_Extrait du texte_
•••••

Jaurès au Panthéon (1924) – le deuxième assassinat de Jaurès

Le fait d’instrumentaliser certains événements, ou de récupérer certaines réactions populaires justes et fortes, par des gouvernements épuisés soucieux de se refaire une virginité républicaine, politique et morale, n’est pas nouveau.

Nous sommes en 1924. Le Cartel des gauches est au pouvoir. Voilà dix ans que Jaurès a été assassiné. Un anniversaire qui se dessine comme une aubaine pour le Gouvernement : panthéoniser Jaurès permettra de faire profiter ledit Cartel, espère-t-il, de l’aura dont bénéficie le grand socialiste.

Qu’importe que Jaurès ait dit un jour (d’après Aristide Briand), lors d’une promenade :

« Il est certain que je ne serai jamais porté ici. Mais si j’avais le sentiment qu’au lieu de me donner pour sépulture un de nos petits cimetières ensoleillés et fleuris de campagne, on dût porter ici mes cendres, je vous avoue que le reste de ma vie en serait empoisonné. »

Qu’importe donc que cet amoureux de la nature eût préféré être entouré de campagne que plongé dans un sinistre caveau où les Généraux sont bien plus nombreux que les démocrates (quant aux socialistes…).  Le Cartel avait besoin d’un symbole. Et il n’est pas d’usage, quand on a besoin d’un symbole, de lui demander son avis…

La cérémonie, hyper-théâtralisée, jusqu’au ridicule d’une mise-en-scène baroco-kitsch, n’eut pas le succès escomptée. Notamment parce que les communistes refusèrent d’y participer et organisèrent ce jour-là, dans Paris, une autre marche. Que Paul Nizan décrivit dans son roman La Conspiration.

Une phrase du député communiste Renaud Jean synthétise bien l’événement : la panthéonisation de Jaurès sert surtout « à dissimuler derrière son grand nom la carence d’une majorité qui déçoit tous les jours les espoirs que les travailleurs avaient placés en elle. Ainsi les prêtres des religions décadentes, à mesure que leur flamme s’éteint, que leur foi s’abolit, multiplient les images saintes à l’usage des fidèles leurrés. »

Plus clair encore, cet article de l’Humanité du 23 novembre 1924, signé Paul Vaillant-Couturier :

Le deuxième assassinat de Jaurès

Sous couleur de conduire Jaurès au Panthéon, le Bloc des gauches a décidé de faire aujourd’hui pour six cent cinquante mille francs de publicité au ministère bourgeois du Quotidien-Hennessy.

C’est le deuxième assassinat de Jaurès. Poincarré-la-Guerre se hissant sur la pierre du Soldat inconnu, nous était odieux ; François-Albert, insulteur de Jaurès, faisant de sa dépouille une enseigne lumineuse et tricolore pour le gouvernement bourgeois ne l’est pas moins. Mais ceux qui les dépassent tous deux en ignominie ce sont ces socialistes qui, pour les besoins de leur politique de futurs ministres du capitalisme, livrent le cadavre de Jaurès en triomphe à la bourgeoisie qui le fit assassiner.

•••••

_Données fournies_
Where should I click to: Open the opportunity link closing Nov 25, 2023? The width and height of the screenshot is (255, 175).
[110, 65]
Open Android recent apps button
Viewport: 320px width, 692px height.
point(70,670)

•••••

_Tâches à réaliser_
A – Recopiez le passage de l'extrait sur Jaurès au Panthéon, de « Une phrase du » à « bourgeois du Quotidien-Hennessy. ».
B – D'après l'extrait sur Jaurès au Panthéon, qui a signé l'article de l'Humanité du 23 novembre 1924 ?
Ces lignes ne sont pas nécessaires ici.

_Réponses par tâche_
A –
Une phrase du député communiste Renaud Jean synthétise bien l’événement : la panthéonisation de Jaurès sert surtout « à dissimuler derrière son grand nom la carence d’une majorité qui déçoit tous les jours les espoirs que les travailleurs avaient placés en elle. Ainsi les prêtres des religions décadentes, à mesure que leur flamme s’éteint, que leur foi s’abolit, multiplient les images saintes à l’usage des fidèles leurrés. »

Plus clair encore, cet article de l’Humanité du 23 novembre 1924, signé Paul Vaillant-Couturier :

Le deuxième assassinat de Jaurès

Sous couleur de conduire Jaurès au Panthéon, le Bloc des gauches a décidé de faire aujourd’hui pour six cent cinquante mille francs de publicité au ministère bourgeois du Quotidien-Hennessy.

B – Paul Vaillant-Couturier.